As I argue in Return of the Strong Gods, the student radicals of the 1960s were always self-deceived about their imagined rebellions. No doubt many came from backgrounds in which new permissions were blended with older prohibitions, but Crawford illuminates the extent to which their cultural program—“Let it all hang out”—was a script written by progressive elites of an older generation, a script funded by governmental agencies and establishment foundations and backed up by pseudo-scientific studies produced at elite universities. A young Baby Boomer at Berkeley could take LSD and sleep with his girlfriend while convincing himself that his actions advanced the great cause of freedom—a self-image similar to the one cherished by Alfred Kinsey, who was born in the nineteenth century.
Following Christopher Lasch, Crawford identifies a link between the anti-fascist agenda and the rise of consumer capitalism. Sophisticated advertising techniques evolved alongside equally sophisticated methods of political propaganda. The effectiveness of both bolstered the confidence of elites that they could outsource governance to “experts” while guiding mass opinion and thus maintaining democratic legitimacy. This ambition created incentives for cultural policies that made ordinary citizens more vulnerable to their appetites, leaving them with fewer resources for self-command, thus rendering them more available for manipulation.
In the postwar era, the political utility of a sybaritic populace amenable to the ministrations of the “helping professions” dovetailed with economic incentives to promote a post-traditional society. The sexual revolution dissolved old restrictions, including those that steered men and women into marriage and family responsibilities. The removal of traditional constraints made men, and especially women, far more available as workers. It also cleared the way for “consumer” to become a person’s primary identity. The fact that corporations have departments of human resources is telling. A post-traditional world unties the cords of moral duty and social convention that bind us to particular roles and identities, making us more “universal.” Unburdened, we are like minerals, timber, and capital, resources to be deployed in the productive process.
Crawford begins his essay by noting a peculiar internet phenomenon: men pledging to abstain from masturbation.
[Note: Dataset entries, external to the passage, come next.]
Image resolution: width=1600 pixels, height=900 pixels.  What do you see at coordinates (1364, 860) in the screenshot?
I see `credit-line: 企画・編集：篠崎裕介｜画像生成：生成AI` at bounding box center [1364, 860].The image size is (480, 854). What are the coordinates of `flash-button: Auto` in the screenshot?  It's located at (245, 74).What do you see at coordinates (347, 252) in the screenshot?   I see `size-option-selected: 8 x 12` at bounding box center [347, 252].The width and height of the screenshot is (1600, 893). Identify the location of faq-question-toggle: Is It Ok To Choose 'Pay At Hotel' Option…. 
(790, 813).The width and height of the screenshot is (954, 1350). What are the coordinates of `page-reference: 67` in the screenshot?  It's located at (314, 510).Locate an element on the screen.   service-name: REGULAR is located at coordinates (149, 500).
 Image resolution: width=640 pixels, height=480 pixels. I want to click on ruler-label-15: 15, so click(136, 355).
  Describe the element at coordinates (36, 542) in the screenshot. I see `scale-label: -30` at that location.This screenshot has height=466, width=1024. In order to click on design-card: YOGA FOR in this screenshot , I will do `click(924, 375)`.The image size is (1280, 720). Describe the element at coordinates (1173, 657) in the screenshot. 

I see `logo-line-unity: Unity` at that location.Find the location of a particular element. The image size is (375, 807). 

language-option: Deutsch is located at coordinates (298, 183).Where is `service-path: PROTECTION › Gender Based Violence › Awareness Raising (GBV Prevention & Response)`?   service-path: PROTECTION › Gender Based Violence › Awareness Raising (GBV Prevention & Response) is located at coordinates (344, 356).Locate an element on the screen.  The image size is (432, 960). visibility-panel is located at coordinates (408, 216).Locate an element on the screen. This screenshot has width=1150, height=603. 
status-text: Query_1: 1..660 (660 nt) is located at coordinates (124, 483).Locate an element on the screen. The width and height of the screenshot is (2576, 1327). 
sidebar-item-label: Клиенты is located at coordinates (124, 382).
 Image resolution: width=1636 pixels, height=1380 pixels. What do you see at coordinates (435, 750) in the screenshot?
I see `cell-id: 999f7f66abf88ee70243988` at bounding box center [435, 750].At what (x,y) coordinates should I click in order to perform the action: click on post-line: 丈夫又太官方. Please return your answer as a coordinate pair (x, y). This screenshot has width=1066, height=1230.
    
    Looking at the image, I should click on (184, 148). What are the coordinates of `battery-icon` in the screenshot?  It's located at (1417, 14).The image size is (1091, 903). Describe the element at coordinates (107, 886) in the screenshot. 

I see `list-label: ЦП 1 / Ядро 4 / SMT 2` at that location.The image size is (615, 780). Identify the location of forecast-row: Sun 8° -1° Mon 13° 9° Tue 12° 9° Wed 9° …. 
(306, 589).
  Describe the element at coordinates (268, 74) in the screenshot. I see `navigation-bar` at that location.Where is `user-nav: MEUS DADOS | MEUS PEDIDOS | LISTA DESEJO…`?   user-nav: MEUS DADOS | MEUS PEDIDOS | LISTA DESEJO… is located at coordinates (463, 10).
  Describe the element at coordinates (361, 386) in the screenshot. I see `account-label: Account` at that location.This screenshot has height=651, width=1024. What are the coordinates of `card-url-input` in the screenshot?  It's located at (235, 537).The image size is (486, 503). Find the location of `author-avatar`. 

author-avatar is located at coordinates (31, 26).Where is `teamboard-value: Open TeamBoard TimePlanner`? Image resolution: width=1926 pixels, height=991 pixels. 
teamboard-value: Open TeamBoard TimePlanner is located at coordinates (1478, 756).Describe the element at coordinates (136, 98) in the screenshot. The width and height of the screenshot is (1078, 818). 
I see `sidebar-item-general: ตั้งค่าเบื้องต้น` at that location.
The reasons for this pledge bruited online are wide-ranging, but none are moral in the traditional sense. Yet many on the left have reacted with concern. Is this call for self-imposed discipline a sign of resurgent political conservatism, or even—dare we say the word—fascism?
We’ve seen this reaction before. In the 1990s, the Promise Keepers movement, founded by University of Colorado Boulder football coach Bill McCartney, sought to encourage men to be faithful husbands. At the movement’s peak, tens of thousands of men filled stadiums to hear inspirational speakers and recite pledges. A half-million men gathered on the National Mall in Washington, D.C., for a Promise Keepers rally. At every stage, progressives expressed dismay, convinced that the movement represented a backsliding into the old, patriarchal mores that fuel authoritarianism. The National Organization for Women warned that the Promise Keeper posed a threat to women’s rights. Feminist authors denounced the movement’s “muscular Christianity” as an effort to reassert male power and privilege.
Crawford predicts more of the same. “The politics of anti-fascism have proven highly elastic, adaptable to the needs of an expanding, therapeutic para-state that has not hesitated to substitute morally cognate terms such as racism and sexism for the original. These too are expressions of dark irrationality, and cunningly increase in society precisely by appearing to decrease.” Anyone who dissents from the sexual revolution will be denounced as Hitler’s accomplice. Forewarned forearmed.